- _STATED TASK_:
Arrange the lines of the data below, from the line with "Tap the Interstate 20 shield near Atlanta" up to and including the line with "click(62, 157)", as a Markdown table with columns Row and Line, where Row gives each line's number and blank lines are omitted. Leave any pictures out of the table.

- _SUPPLIED MATERIAL_:
-----

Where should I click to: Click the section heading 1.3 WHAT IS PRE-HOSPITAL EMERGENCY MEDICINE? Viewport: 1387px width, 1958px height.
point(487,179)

-----

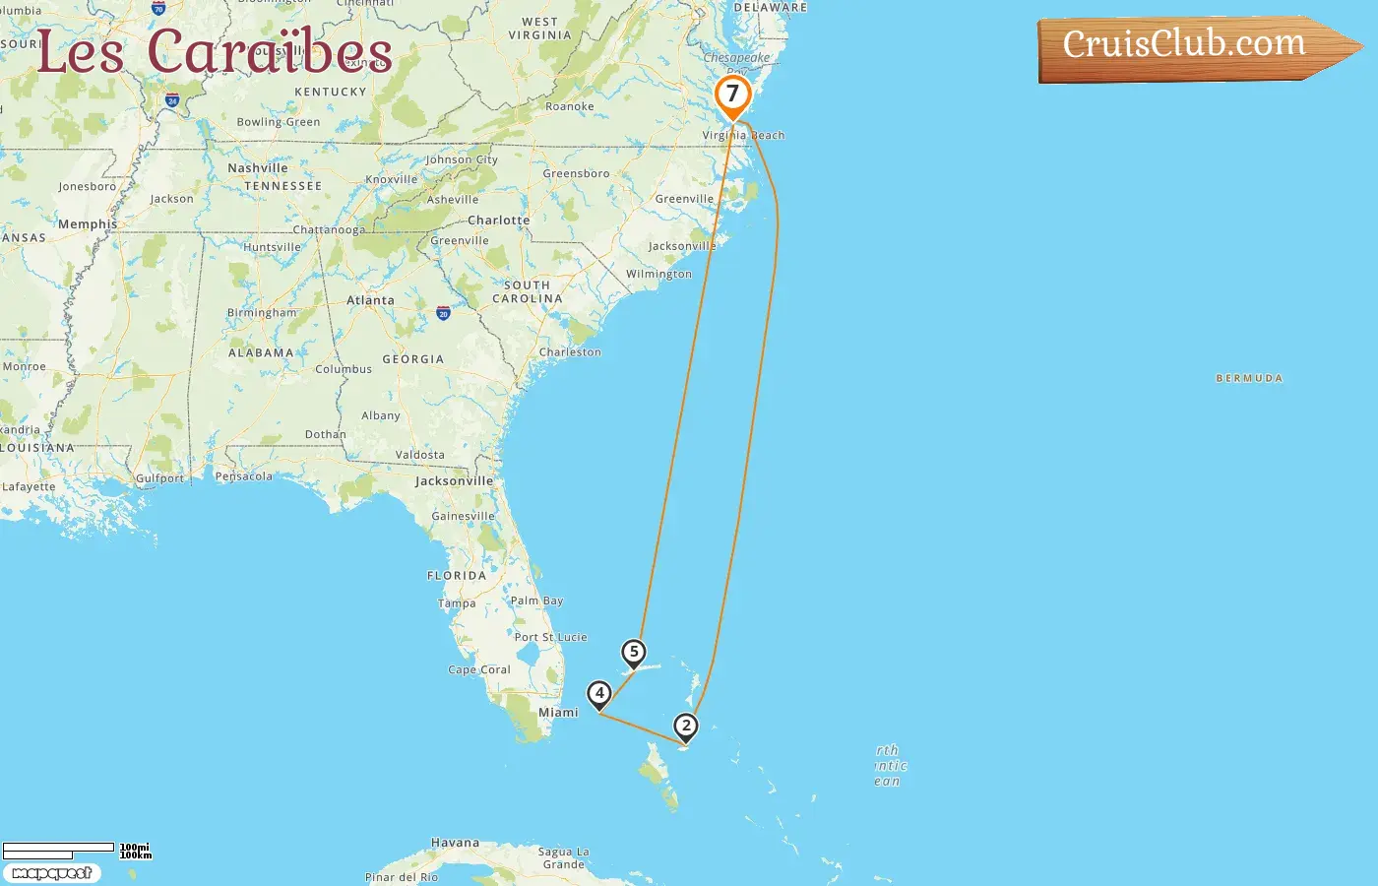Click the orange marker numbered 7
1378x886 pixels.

-----

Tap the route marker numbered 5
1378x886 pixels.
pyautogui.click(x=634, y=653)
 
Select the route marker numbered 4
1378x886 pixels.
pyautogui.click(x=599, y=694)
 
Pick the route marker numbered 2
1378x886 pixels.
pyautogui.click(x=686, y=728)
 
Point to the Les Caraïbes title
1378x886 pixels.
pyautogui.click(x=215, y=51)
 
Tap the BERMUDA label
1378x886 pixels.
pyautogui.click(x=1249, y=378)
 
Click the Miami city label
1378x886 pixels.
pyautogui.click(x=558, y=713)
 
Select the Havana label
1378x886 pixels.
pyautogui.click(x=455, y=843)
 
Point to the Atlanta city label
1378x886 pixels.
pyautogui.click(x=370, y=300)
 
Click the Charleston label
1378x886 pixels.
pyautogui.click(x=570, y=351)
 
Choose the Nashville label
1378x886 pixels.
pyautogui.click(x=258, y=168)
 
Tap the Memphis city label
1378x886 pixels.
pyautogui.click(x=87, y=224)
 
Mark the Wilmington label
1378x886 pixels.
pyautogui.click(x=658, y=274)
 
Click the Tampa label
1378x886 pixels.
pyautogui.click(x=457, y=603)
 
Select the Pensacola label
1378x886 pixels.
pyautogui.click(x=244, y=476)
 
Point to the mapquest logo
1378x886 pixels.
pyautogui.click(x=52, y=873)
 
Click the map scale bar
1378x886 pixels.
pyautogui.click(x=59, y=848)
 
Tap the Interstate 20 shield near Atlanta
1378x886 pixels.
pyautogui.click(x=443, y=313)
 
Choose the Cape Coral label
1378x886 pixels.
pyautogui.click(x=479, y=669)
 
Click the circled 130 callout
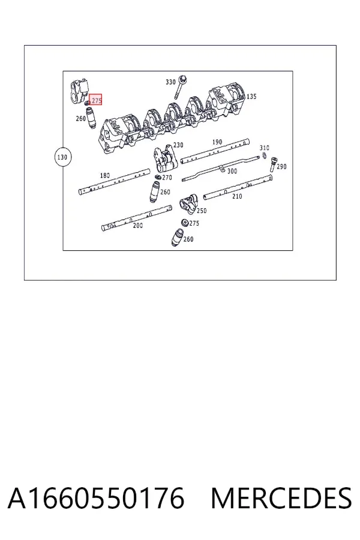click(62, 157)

-----

- _TASK SOLUTION_:
| Row | Line |
|---|---|
| 1 | Tap the Interstate 20 shield near Atlanta |
| 2 | 1378x886 pixels. |
| 3 | pyautogui.click(x=443, y=313) |
| 4 | Choose the Cape Coral label |
| 5 | 1378x886 pixels. |
| 6 | pyautogui.click(x=479, y=669) |
| 7 | Click the circled 130 callout |
| 8 | click(62, 157) |